Andrew Solender, Dems privately rage over "utterly selfish" Trump impeachment vote, Axios, May 13, 2025
Nicholas Wu, Thanedar opts against forcing impeachment vote amid backlash, Politico, May 14, 2025
Would it be sexist to refer to Trump’s personal attorney general as Pam Blondie? Asking for a friend.
Memo from the Cinema Desk. Le mépris (Contempt) is a 1963 film by Jean-Luc Godard with Brigitte Bardot, Michel Piccoli, Jack Palance, Georgia Moll, and director Fritz Lang as Fritz Lang. Susan Sontag, an admirer of Godard, held that “there is no film of Godard’s which does not have many remarkable passages of the highest quality.” She called Le Mépris “a deeply flawed but nonetheless ambitious and original film.” Though we share a passion for film, Sontag’s sensibility was quite different from mine. For instance, I hold Ingmar Bergman in considerably higher regard than she did and have mixed feelings about Godard. Early on I thought c the most unpleasant film I had seen in a while. Any remarkable passages of the highest quality must have gone over my head.
Paul (Piccoli) is an author of crime novels who turned to scriptwriting to make money. He is hired by obnoxious American producer Jeremy Prokosch (Palance) to rewrite the script for a version of the Odyssey being filmed by Lang. Paul and his wife Camille (Bardot), a former typist, speak little English. Prokosch speaks little else and relies on his harried assistant Francesca (Moll) for translation as they discuss his dissatisfaction with Lang’s film and he eyes Camille with obvious intent.
Prokosch says that when he hears the word “culture” he reaches for his checkbook and proceeds to write Paul a check for $10,000. Not much for subtlety, Godard has Lang remind us all that the word made Göring reach for his revolver, a misattribution of which Godard appears to have been either unaware or unbothered by it (the line is from a play by Nazi playwright Hanns Johst).
Their marriage goes on the rocks after Paul encourages Camille to accept Prokosch’s offer of a ride back to his place in his red sports car while Paul follows in a taxi.

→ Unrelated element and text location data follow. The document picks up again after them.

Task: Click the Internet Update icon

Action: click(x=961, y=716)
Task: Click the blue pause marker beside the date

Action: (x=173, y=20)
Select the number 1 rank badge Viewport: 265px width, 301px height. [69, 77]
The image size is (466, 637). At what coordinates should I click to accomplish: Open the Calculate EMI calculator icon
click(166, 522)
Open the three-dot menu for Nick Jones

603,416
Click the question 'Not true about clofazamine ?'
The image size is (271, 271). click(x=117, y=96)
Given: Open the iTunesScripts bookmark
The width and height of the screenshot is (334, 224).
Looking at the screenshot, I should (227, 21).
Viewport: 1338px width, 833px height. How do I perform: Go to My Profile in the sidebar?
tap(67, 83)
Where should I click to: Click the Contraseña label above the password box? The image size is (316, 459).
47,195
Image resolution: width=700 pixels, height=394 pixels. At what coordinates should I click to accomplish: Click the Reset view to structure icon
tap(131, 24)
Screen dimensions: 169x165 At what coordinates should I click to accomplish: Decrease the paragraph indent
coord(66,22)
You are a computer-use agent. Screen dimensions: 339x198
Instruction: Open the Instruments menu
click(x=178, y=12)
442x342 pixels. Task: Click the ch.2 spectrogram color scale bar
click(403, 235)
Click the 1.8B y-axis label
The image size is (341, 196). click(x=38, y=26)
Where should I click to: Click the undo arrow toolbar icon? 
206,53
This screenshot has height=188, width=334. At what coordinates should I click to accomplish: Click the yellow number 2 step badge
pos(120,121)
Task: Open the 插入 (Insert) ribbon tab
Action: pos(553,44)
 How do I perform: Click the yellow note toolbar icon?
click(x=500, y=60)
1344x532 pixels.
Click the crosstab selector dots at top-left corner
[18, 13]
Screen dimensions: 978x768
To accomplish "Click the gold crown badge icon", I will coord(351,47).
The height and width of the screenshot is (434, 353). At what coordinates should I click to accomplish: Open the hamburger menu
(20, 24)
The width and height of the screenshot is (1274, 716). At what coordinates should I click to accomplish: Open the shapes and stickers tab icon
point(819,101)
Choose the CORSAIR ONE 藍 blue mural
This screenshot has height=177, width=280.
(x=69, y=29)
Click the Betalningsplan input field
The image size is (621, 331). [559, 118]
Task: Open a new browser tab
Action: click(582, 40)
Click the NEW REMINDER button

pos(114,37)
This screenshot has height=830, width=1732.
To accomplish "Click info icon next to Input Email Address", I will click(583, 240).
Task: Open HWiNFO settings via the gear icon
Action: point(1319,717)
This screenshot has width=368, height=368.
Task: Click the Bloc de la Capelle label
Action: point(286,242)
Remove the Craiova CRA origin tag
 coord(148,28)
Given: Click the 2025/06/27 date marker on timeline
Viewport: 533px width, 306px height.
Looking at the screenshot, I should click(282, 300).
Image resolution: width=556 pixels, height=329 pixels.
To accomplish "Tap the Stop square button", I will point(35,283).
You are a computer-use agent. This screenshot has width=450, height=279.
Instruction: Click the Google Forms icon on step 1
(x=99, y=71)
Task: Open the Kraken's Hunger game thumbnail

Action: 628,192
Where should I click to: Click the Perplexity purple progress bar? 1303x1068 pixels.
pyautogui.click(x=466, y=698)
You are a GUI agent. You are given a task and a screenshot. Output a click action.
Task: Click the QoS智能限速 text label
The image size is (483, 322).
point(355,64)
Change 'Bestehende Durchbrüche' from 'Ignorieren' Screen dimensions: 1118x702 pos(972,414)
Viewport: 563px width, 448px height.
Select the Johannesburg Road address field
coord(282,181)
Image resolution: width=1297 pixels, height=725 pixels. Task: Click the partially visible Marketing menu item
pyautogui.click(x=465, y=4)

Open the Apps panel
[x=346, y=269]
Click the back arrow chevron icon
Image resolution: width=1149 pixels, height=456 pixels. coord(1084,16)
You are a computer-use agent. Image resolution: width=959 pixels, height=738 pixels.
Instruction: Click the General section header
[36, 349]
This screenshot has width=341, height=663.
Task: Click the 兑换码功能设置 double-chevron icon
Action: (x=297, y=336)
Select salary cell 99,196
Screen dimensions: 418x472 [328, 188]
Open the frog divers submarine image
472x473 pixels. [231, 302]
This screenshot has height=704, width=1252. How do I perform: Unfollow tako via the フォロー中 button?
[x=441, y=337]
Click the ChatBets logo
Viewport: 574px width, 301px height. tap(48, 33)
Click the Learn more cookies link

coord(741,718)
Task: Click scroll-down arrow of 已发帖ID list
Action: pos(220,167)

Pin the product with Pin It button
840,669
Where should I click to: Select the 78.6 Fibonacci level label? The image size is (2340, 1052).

His arrival delayed by a traffic accident, Paul finds Camille in a snit and begins to wonder if anything went on with Prokosch. For her part, she wonders what he had in mind when he pushed her to go with the producer. Later in the film discussion of the Odyssey with Lang will turn to speculation about whether Penelope was faithful while Odysseus was away and whether he purposefully took his time returning home.
There is a lengthy scene back in Rome between encounters with Prokosch where Paul and Camille argue, make up somewhat, and argue more about whether they still love each other and if they will remain together. Camille goes shopping and buys a black wig. Paul retrieves his revolver from its hiding place behind books on a shelf in the bookcase and puts it in his coat pocket as he and Camille head out for a visit to Prokosch’s villa in Capri where Lang is shooting the movie and Camille sunbathes and swims naked. The gun is a bit of directorial misdirection leading to a tragic ending that is contrived, cold, unmoving, which is characteristic of my experience with Godard, although I have in some sense enjoyed some of his films (À bout de souffle [Breathless], La Chinoise, Weekend).
I seldom regret watching a film, even one that does not do much for me. If nothing else Le Mépris prompted a revisit to trailers for other Godard films. The one for La Chinoise is a hoot.